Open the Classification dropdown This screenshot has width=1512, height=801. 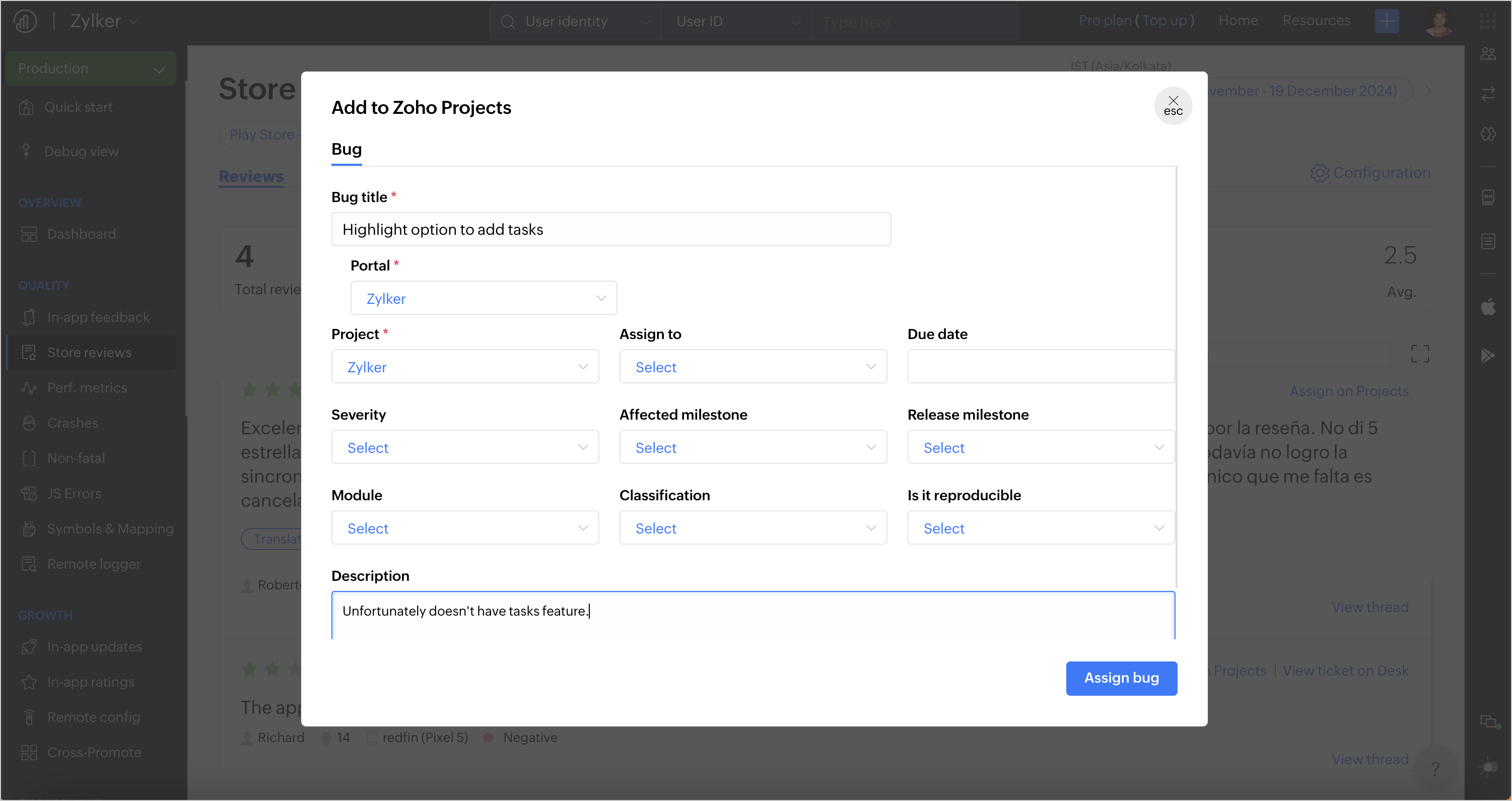[x=752, y=528]
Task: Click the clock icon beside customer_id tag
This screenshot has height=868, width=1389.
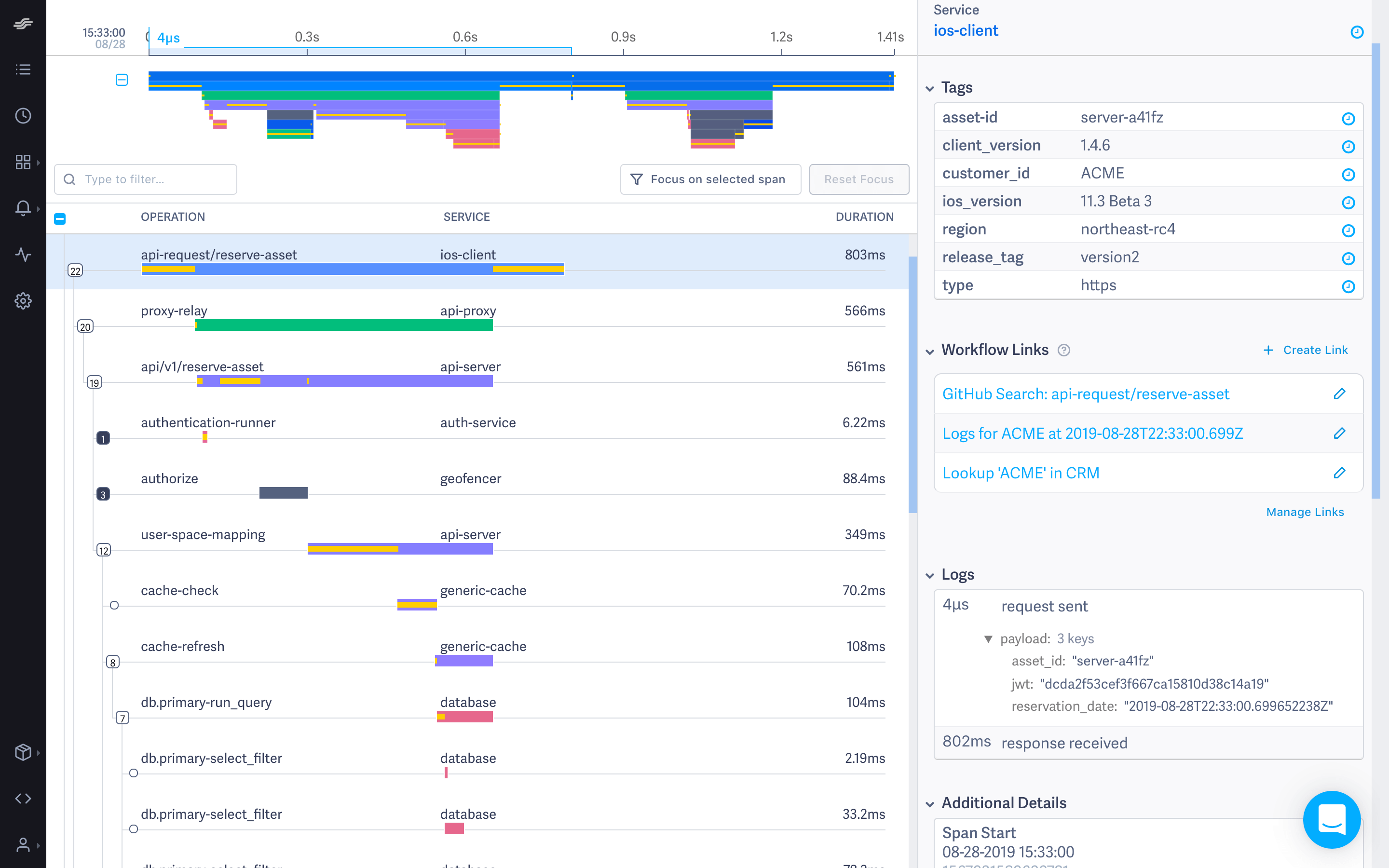Action: [x=1348, y=175]
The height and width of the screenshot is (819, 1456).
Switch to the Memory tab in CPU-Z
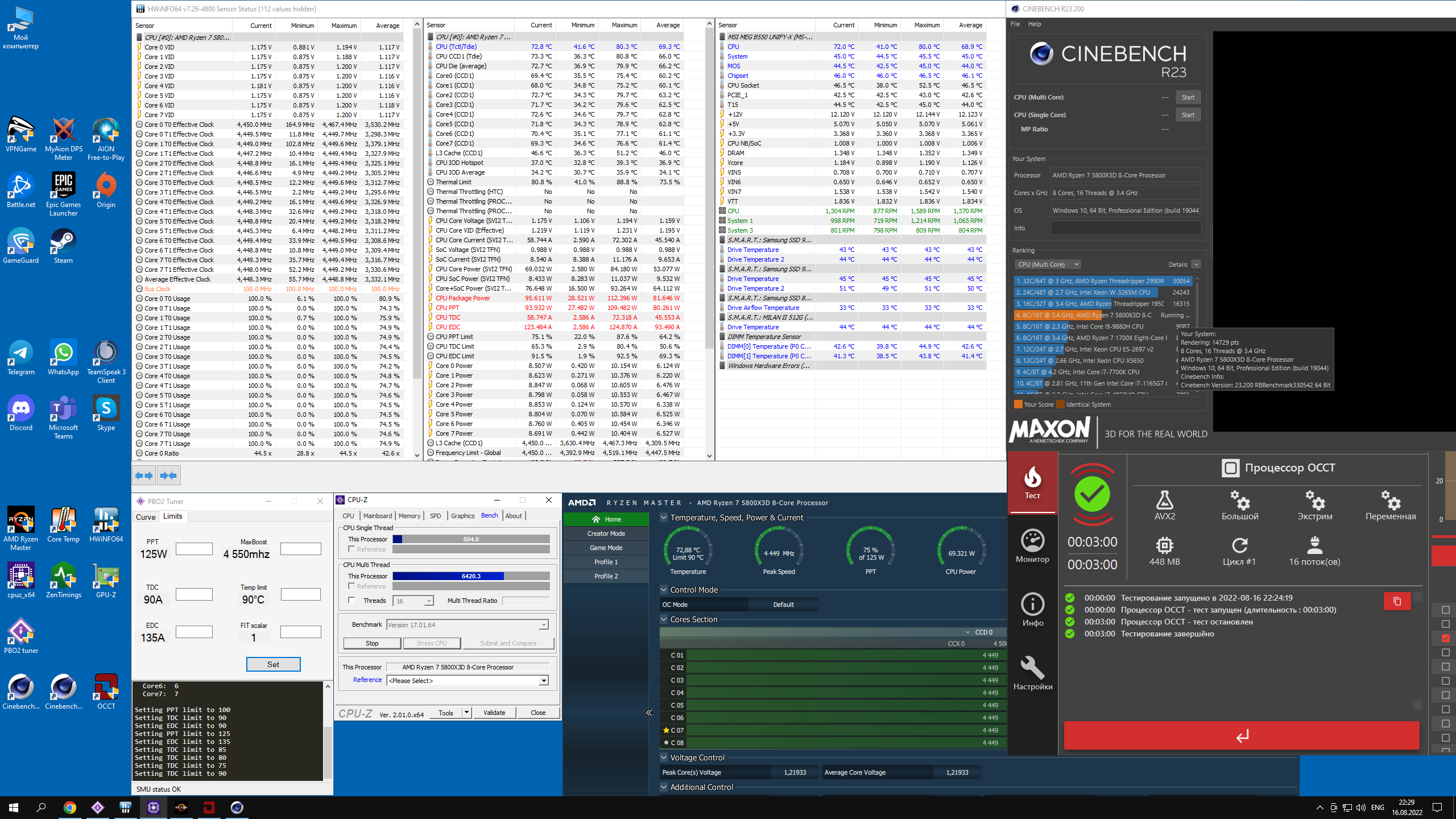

■ Instructions for the task ■
When the line that holds "The height and" is reached, begin duplicating exactly, and continue through the last line of the listing, skipping the pictures; output nothing else.

■ Solution to the exercise ■
The height and width of the screenshot is (819, 1456).
Switch to the Memory tab in CPU-Z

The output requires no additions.